OSCAR 2016, TUTTI I PREMIATI
Si è svolta domenica 28 febbraio la 88esisima cerimonia degli oscar del cinema, il Dolby Theatre di Los Angeles ha ospitato, dopo il lunghissimo red carpet, le star del cinema in corsa per la statuetta dorata. A dominare la serata, la speranza di tutti per tanto atteso oscar consegnato a Leonardo di Caprio, trionfatore dopo ben sei nomination come miglior attore protagonista per il Film “Revenant” di Alejandro Gonzales Inarritu.
Dopo la mancata consacrazione in seguito alla straordinaria performance ne "Il Lupo di Wall street", l'Accademy chiede a Di Caprio un ulteriore sforzo. E così vestiti panni del trapper Hugh Glass, Di Caprio soddisfa le speranze di tutti portando a casa, finalmente, la statuetta come miglior attore protagonista. Complice probabilmente il talento di Inarrito, il regista messicano, già trionfatore inatteso agli scorsi accademy con il controverso Birdmen, anche quest'anno porta a casa una statuetta, questa volta come miglior regia proprio per il film The Revenant.
Le luci del Dolby Theatre sono poi passate ad illuminare la categoria che quest’anno ha rivelato le sorprese più inattese. Brie Larson, ha trionfato agli oscar aggiudicandosi il premio come miglior attrice protagonista per il film "Room", battendo attrici del calibro di Cate Blanchet, candidata per il fiml “Carol”.
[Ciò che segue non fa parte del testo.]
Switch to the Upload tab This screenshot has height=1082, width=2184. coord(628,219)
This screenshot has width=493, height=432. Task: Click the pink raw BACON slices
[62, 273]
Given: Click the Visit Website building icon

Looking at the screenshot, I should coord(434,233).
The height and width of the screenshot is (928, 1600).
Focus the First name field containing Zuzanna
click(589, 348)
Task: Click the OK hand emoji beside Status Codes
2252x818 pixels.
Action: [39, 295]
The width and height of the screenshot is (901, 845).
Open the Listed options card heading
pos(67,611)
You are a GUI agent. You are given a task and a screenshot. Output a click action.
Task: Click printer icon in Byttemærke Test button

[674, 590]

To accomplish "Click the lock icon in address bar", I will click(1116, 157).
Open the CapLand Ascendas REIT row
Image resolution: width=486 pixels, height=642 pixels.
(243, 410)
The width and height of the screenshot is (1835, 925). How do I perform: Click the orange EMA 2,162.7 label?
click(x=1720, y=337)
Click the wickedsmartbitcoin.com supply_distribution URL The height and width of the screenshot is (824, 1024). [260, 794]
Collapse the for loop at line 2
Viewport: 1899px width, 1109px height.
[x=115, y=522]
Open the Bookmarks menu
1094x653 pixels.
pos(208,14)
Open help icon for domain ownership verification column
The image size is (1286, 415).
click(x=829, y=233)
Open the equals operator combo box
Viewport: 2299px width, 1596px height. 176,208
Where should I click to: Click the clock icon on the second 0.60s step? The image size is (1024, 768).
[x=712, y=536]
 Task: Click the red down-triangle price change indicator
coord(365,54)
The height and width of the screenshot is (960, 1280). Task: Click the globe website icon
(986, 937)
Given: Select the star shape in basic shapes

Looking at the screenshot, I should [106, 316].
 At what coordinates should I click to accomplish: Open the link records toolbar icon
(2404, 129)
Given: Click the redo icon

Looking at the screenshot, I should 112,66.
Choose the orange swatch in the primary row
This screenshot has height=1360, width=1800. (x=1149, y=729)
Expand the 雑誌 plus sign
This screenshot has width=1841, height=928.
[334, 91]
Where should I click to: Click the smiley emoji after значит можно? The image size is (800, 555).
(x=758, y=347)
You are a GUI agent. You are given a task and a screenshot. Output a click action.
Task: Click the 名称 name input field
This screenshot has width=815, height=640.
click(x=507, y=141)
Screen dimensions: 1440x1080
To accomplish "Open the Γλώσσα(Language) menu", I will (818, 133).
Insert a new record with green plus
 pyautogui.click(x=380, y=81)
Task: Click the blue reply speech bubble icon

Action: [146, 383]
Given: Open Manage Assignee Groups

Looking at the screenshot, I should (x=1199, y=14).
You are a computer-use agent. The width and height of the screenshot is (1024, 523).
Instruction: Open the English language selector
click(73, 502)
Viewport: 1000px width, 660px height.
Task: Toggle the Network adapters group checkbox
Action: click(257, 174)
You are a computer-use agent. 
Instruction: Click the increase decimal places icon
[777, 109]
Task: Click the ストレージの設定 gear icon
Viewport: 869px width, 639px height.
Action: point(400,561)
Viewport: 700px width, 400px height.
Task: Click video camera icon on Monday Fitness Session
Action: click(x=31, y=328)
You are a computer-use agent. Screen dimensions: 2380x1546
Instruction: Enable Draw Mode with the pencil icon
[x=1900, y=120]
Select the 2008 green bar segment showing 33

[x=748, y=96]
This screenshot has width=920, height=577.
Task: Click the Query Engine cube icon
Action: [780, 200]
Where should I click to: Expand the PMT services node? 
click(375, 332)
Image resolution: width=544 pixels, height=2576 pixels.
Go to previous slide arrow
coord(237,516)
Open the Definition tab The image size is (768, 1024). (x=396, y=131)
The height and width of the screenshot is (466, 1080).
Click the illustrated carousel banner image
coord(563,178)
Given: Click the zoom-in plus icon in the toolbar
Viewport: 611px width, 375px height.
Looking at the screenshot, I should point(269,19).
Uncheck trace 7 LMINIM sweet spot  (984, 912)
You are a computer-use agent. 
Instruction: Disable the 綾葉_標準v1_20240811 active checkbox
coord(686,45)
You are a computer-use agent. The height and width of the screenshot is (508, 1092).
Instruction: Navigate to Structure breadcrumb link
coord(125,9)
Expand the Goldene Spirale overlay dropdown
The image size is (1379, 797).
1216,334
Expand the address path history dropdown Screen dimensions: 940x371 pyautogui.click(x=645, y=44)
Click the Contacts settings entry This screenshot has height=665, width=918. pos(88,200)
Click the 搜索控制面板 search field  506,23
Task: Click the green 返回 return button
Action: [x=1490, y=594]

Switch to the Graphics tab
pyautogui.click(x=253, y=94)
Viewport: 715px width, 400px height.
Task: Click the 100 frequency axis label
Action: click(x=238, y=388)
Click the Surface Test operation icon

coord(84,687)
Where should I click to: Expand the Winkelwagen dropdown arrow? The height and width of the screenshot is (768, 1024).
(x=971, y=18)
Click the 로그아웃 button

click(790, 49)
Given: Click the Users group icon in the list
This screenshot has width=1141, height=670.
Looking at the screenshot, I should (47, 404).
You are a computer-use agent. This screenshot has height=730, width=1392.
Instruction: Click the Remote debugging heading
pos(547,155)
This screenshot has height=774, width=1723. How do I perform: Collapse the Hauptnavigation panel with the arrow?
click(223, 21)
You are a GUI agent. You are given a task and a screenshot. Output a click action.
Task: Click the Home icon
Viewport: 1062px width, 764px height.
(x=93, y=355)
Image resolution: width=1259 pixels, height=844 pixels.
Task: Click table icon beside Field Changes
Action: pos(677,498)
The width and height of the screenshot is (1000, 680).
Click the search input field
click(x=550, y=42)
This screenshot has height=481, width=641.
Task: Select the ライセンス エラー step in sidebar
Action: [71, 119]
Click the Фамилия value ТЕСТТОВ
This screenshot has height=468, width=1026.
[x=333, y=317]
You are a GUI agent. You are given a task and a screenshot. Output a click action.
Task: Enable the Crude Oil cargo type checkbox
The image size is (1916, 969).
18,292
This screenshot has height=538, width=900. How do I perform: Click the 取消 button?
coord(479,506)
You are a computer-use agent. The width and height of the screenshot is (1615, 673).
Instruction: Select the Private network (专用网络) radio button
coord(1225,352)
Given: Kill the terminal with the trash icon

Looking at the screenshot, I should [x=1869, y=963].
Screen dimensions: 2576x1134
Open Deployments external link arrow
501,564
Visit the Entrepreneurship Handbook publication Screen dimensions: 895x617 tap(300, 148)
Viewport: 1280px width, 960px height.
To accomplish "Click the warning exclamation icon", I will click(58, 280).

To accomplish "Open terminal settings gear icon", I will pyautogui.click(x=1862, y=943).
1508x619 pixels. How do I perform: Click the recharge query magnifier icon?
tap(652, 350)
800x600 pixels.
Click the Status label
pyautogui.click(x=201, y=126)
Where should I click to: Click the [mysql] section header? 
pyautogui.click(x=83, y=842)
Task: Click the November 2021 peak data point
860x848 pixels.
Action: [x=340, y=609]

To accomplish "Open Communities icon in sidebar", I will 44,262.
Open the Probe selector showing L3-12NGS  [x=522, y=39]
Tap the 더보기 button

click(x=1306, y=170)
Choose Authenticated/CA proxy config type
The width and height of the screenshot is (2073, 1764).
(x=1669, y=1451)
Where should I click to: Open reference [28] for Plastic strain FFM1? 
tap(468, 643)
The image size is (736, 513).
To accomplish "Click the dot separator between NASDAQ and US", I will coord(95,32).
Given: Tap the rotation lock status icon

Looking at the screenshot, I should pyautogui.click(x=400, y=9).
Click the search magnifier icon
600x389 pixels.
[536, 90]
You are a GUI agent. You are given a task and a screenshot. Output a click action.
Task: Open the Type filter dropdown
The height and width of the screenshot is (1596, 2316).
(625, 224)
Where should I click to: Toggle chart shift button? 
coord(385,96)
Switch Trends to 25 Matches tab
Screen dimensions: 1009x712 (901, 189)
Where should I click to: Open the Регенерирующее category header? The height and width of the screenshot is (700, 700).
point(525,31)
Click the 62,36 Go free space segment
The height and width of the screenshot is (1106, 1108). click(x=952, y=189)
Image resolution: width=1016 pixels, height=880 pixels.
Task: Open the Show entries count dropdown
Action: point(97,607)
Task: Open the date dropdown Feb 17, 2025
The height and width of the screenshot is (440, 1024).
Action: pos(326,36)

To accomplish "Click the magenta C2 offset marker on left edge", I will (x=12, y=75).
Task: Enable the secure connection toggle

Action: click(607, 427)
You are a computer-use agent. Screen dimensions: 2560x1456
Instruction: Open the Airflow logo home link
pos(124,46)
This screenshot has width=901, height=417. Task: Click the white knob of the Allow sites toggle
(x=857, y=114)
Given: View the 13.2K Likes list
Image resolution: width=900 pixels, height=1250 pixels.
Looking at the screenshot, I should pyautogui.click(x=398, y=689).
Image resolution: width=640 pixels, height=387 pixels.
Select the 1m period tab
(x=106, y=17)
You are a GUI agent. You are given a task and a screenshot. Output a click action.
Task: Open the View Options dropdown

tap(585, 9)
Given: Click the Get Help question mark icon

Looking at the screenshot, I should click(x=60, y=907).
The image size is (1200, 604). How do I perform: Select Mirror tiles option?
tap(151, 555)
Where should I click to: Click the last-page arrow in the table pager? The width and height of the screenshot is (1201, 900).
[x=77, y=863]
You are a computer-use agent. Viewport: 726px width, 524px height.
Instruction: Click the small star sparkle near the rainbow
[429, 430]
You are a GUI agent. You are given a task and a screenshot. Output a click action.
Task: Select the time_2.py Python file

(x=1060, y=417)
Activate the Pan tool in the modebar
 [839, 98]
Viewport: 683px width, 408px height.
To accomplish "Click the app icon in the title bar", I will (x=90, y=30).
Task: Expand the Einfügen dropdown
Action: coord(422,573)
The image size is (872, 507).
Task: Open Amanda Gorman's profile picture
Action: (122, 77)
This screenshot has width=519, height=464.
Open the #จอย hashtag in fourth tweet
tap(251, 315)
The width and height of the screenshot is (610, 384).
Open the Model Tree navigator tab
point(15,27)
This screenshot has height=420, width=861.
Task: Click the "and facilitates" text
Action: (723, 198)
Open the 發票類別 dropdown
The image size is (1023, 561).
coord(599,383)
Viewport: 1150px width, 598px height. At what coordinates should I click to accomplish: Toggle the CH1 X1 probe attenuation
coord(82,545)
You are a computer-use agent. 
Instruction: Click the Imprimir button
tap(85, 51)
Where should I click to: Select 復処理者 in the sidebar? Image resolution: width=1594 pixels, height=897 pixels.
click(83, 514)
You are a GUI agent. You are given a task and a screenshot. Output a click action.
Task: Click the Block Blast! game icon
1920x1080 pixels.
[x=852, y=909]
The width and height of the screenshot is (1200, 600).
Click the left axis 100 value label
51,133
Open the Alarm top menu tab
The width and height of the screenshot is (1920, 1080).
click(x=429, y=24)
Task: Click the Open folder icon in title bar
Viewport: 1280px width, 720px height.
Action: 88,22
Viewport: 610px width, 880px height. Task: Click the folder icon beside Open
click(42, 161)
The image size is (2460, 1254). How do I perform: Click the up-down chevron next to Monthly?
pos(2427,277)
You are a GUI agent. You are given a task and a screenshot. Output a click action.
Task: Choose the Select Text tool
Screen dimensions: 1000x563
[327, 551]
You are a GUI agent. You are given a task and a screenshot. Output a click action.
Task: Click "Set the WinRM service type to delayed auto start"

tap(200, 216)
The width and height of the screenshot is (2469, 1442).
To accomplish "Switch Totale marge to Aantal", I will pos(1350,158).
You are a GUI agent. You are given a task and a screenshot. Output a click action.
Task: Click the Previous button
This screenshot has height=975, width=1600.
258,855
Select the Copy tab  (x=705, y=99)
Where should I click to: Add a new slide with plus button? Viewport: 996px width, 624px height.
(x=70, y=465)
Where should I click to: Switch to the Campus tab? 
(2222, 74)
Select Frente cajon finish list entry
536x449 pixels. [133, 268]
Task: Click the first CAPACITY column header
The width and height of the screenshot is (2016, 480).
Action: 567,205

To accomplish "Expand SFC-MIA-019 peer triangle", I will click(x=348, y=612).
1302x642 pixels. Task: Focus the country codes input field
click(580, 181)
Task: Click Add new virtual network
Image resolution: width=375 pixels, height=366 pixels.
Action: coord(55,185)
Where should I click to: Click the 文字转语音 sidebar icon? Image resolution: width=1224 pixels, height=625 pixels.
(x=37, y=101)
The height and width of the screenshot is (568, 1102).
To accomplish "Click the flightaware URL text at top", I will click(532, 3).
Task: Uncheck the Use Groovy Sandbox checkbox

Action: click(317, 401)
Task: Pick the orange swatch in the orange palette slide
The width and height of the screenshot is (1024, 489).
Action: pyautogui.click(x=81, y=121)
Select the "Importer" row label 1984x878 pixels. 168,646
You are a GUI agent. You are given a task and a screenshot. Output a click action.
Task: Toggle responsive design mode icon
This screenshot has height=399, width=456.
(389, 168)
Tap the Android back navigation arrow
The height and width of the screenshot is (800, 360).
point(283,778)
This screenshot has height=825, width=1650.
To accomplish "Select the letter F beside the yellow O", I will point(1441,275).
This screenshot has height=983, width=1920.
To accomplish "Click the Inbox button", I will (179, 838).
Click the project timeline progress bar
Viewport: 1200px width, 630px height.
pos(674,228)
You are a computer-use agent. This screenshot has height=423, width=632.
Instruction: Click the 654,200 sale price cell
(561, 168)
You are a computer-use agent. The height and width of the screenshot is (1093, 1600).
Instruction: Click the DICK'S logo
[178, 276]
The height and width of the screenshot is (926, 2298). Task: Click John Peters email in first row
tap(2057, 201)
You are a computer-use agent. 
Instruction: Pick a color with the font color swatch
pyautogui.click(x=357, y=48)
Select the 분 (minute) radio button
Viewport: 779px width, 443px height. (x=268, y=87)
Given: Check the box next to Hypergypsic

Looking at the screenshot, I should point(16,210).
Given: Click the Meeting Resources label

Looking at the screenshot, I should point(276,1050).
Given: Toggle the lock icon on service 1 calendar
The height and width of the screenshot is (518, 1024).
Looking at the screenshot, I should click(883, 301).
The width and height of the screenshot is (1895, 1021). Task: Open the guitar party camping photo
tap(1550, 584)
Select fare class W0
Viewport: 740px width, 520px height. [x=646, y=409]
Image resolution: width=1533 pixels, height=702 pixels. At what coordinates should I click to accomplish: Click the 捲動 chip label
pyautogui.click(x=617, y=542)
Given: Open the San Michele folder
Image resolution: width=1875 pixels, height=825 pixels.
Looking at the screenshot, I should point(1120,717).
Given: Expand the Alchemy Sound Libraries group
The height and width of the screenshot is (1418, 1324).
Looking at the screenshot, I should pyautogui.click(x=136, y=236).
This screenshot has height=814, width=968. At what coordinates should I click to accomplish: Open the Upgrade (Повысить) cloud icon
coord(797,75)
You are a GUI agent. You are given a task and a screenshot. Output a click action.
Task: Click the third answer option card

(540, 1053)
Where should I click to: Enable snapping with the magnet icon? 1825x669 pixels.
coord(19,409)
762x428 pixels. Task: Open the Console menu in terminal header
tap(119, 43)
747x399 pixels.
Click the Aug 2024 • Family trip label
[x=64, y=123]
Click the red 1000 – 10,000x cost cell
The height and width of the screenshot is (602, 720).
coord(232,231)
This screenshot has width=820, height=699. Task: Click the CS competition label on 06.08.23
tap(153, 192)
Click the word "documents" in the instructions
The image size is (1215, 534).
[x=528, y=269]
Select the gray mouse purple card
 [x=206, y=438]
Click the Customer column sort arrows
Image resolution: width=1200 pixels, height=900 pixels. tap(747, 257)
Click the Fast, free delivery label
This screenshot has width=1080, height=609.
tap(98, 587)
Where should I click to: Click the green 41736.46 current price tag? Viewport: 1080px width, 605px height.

Alicia Vikander a ritirato la sua statuetta come miglior attrice non protagonista per la pellicola “The Danish Girl”, che la vede co-protagonista col vincitore come miglior attore dello scorso anno, Eddie Redmayne. Per Mad Max, la pellicola che ha visto protagonista Charlize Theron splendida durante la cerimonia, in rosso Dior, solo cinque statuette ma, ahime, tutti trofei tecnici, miglior montaggio, scenografia, sonoro, montaggio sonoro e costumi.
Ad aggiudicarsi la vittoria come miglior film è stato infatti “Il caso Spotlight” e il suo racconto dell’inchiesta da Pulitzer del Boston Globe, il giornale che ha rivelato al mondo lo scandalo dei preti pedofili in Gran Bretagna. Alla pellicola “La grande scommessa”, il docu-film sulla crisi del 2008 seguita al crollo di Lehman Brothers, il premio per la miglior sceneggiatura non originale.
Noi italiani guardiamo però con orgoglio ad un’altra statuetta, quella vinta (dopo ben 500 film a cui ha collaborato) dal maestro Ennio Morricone, autore della colonna sonora del film di Quentin Tarantino “The Eightful Eight”. Il compositore ha vinto il suo secondo oscar, dopo quello alla carriera, all’età di 87 anni, e tra la commozione e la gioia dedica alla moglie Maria la sua vittoria.